Exercise details =>
Every line from the one with "Where should I" through the end of the entries below must be retyped exactly, and only those lines. The pictures are not part of the copy.

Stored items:
·····

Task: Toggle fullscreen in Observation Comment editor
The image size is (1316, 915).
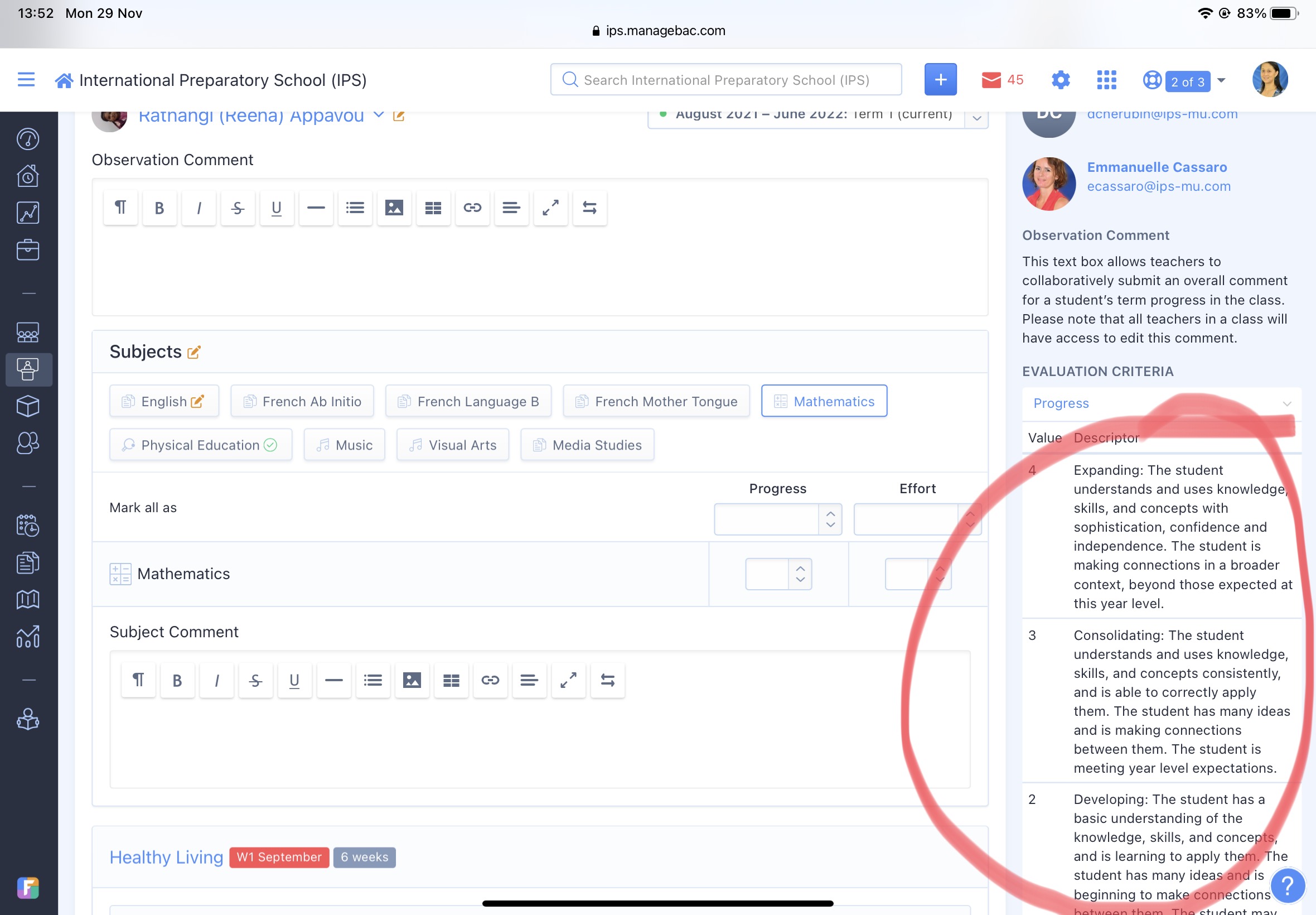Action: coord(550,208)
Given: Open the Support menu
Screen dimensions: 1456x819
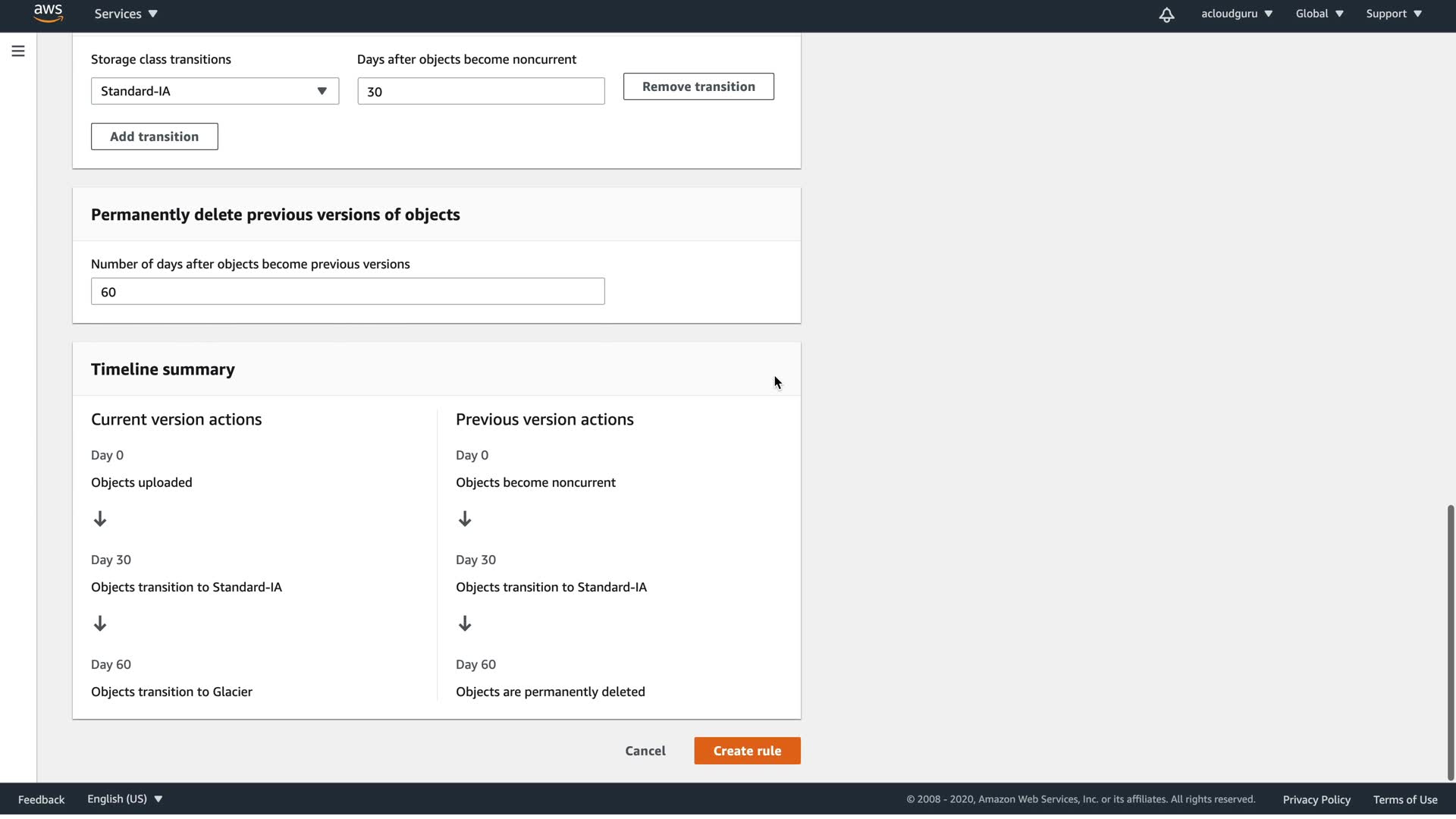Looking at the screenshot, I should pyautogui.click(x=1393, y=14).
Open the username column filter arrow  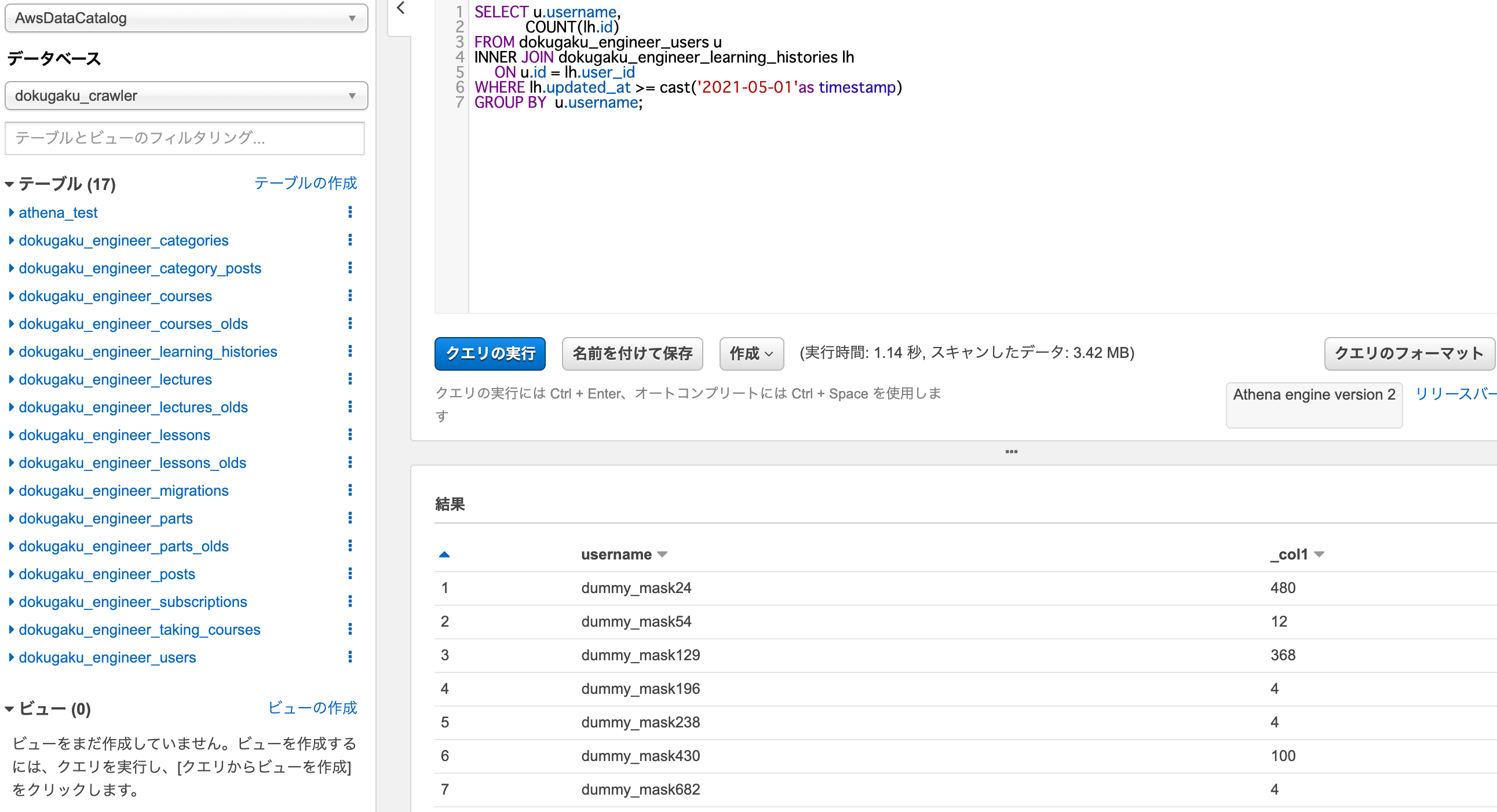pos(662,555)
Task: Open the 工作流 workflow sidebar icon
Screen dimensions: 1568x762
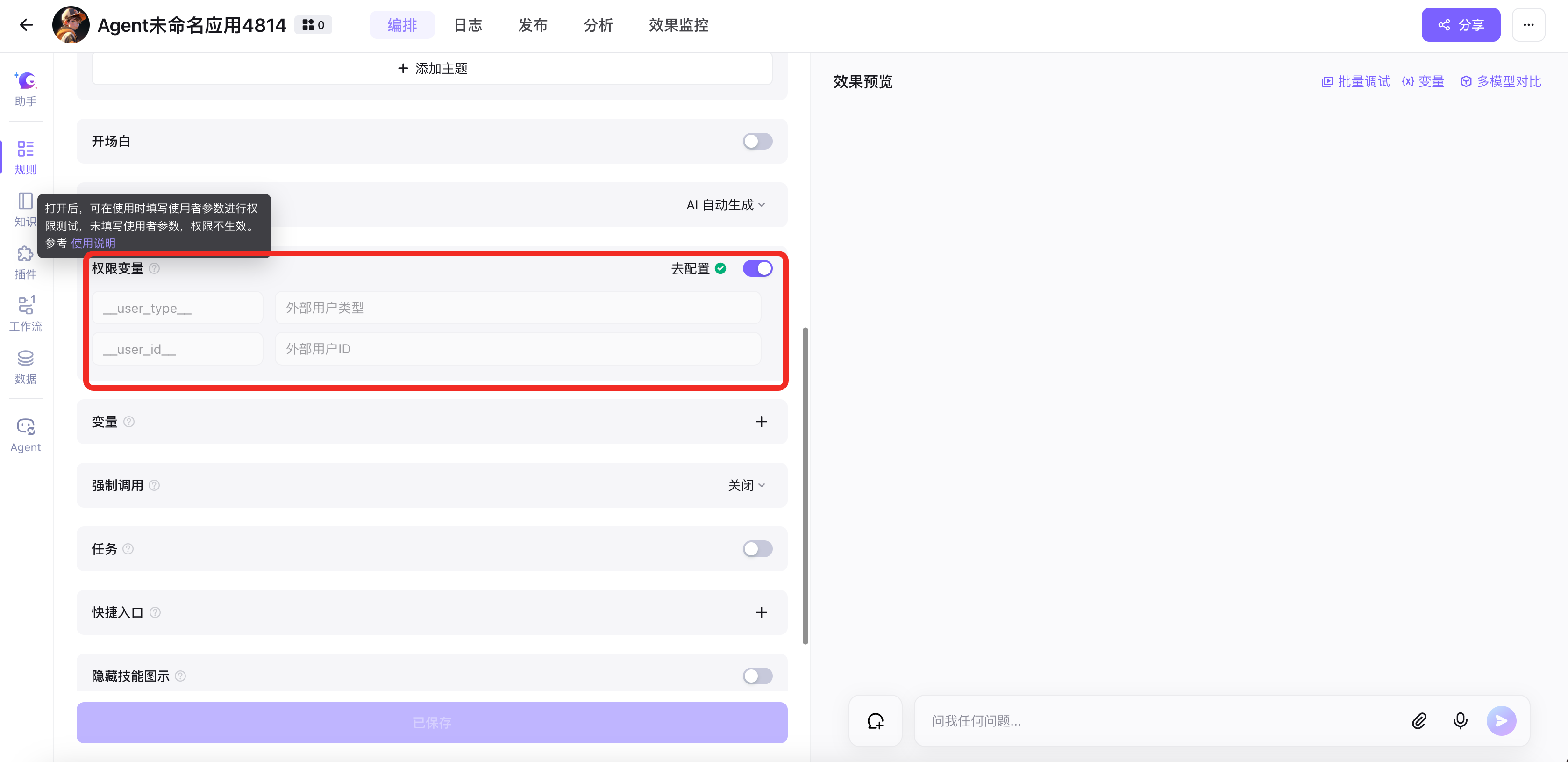Action: (x=26, y=314)
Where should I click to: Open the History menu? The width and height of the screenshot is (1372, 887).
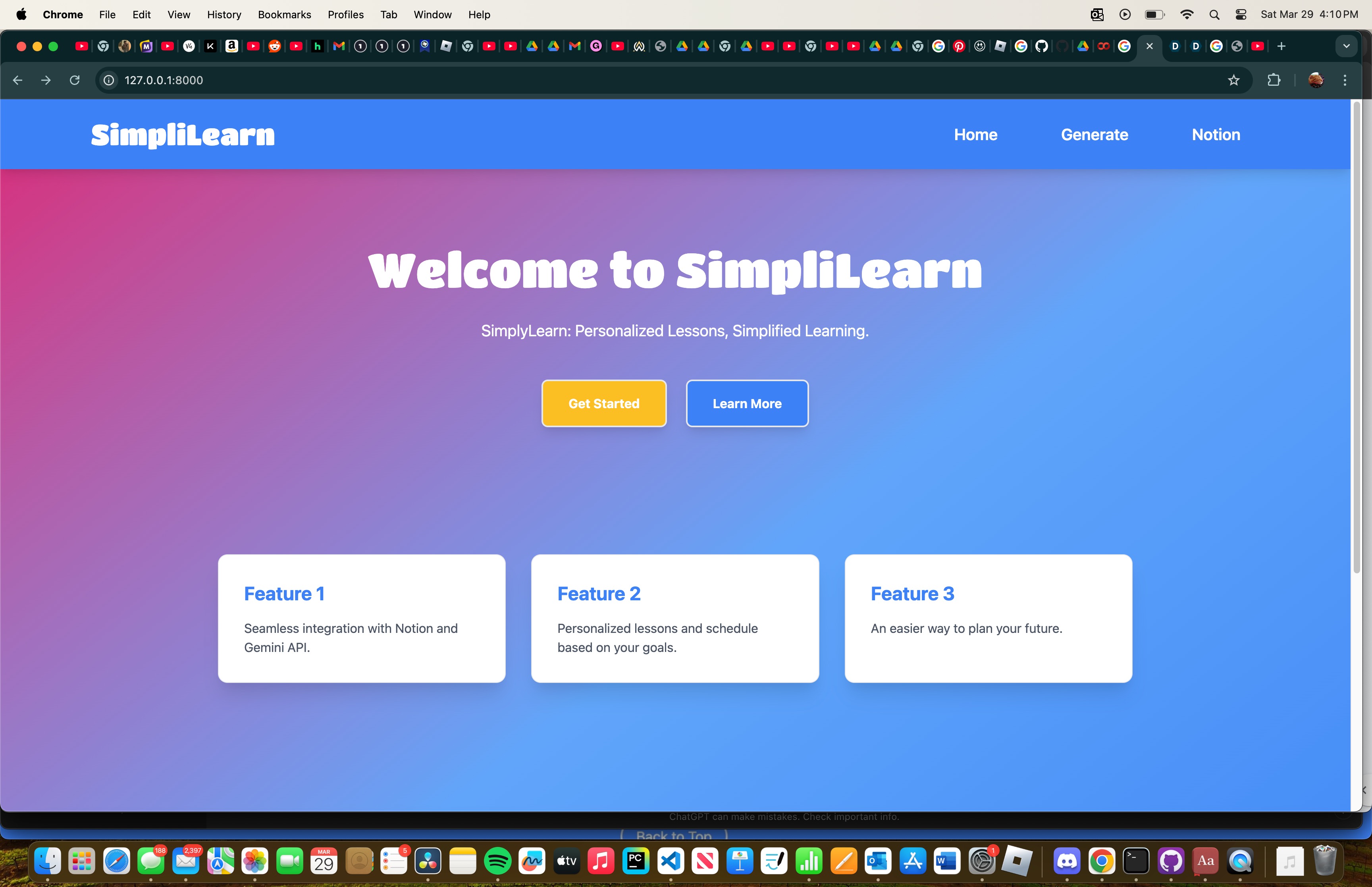pos(224,14)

·····

Task output =>
Where should I click to: Open the History menu? The width and height of the screenshot is (1372, 887).
pos(224,14)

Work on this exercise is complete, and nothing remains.